[What this task involves]: Quote the article on D.C.-area heat records below in full, word for word.
-- Start of Excerpt --
Summer won’t take the hint: Temperature records fall in DC area

High-temperature records fell at all three D.C.-area airports by noon on Wednesday as summer weather hangs on like a guest who doesn’t know the party’s over. A hot, sweaty guest.

The National Weather Service said Wednesday that at 11 a.m., Dulles International Airport reported a temperature of 91 degrees, while BWI Marshall hit 92. And, at noon, Reagan National Airport reached 93.

Those are all records for Oct. 2; the previous records at all three airports was 89, set in 1986.

Later Wednesday afternoon, the weather service announced that all three airports broke their records for the hottest October day ever: Reagan National was at 98 at about 3:06, breaking the D.C. record of 96 set on Oct. 5, 1941; BWI Marshall hit 98 by 1 p.m., breaking the record of 97, also set Oct. 5, 1941, and Dulles reached 96 shortly before 4 p.m., breaking the record of 94 set Oct. 9, 2007.

Wednesday was also the 62nd day of the year with temperatures of 90 or higher, which Storm Team 4 meteorologist Lauryn Ricketts said put 2019 in third place on the list for most such days, behind 2010 and 1980, which are tied for first with 67.

The typical temperature for the area during this time of year is a high of 70 degrees for the afternoon.
-- End of Excerpt --
-- Start of Data lines --
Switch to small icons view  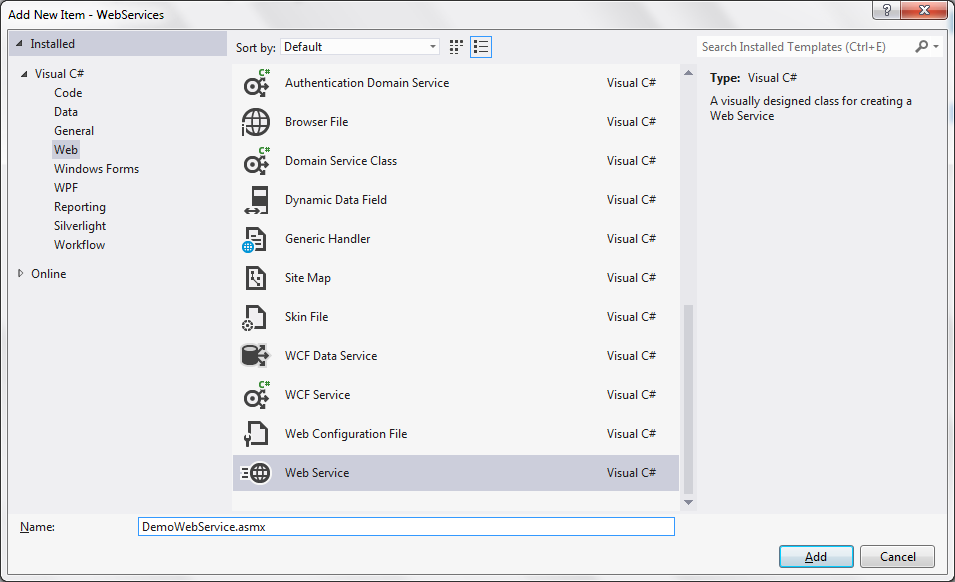[457, 47]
-- End of Data lines --
[Final result]:
Summer won’t take the hint: Temperature records fall in DC area

High-temperature records fell at all three D.C.-area airports by noon on Wednesday as summer weather hangs on like a guest who doesn’t know the party’s over. A hot, sweaty guest.

The National Weather Service said Wednesday that at 11 a.m., Dulles International Airport reported a temperature of 91 degrees, while BWI Marshall hit 92. And, at noon, Reagan National Airport reached 93.

Those are all records for Oct. 2; the previous records at all three airports was 89, set in 1986.

Later Wednesday afternoon, the weather service announced that all three airports broke their records for the hottest October day ever: Reagan National was at 98 at about 3:06, breaking the D.C. record of 96 set on Oct. 5, 1941; BWI Marshall hit 98 by 1 p.m., breaking the record of 97, also set Oct. 5, 1941, and Dulles reached 96 shortly before 4 p.m., breaking the record of 94 set Oct. 9, 2007.

Wednesday was also the 62nd day of the year with temperatures of 90 or higher, which Storm Team 4 meteorologist Lauryn Ricketts said put 2019 in third place on the list for most such days, behind 2010 and 1980, which are tied for first with 67.

The typical temperature for the area during this time of year is a high of 70 degrees for the afternoon.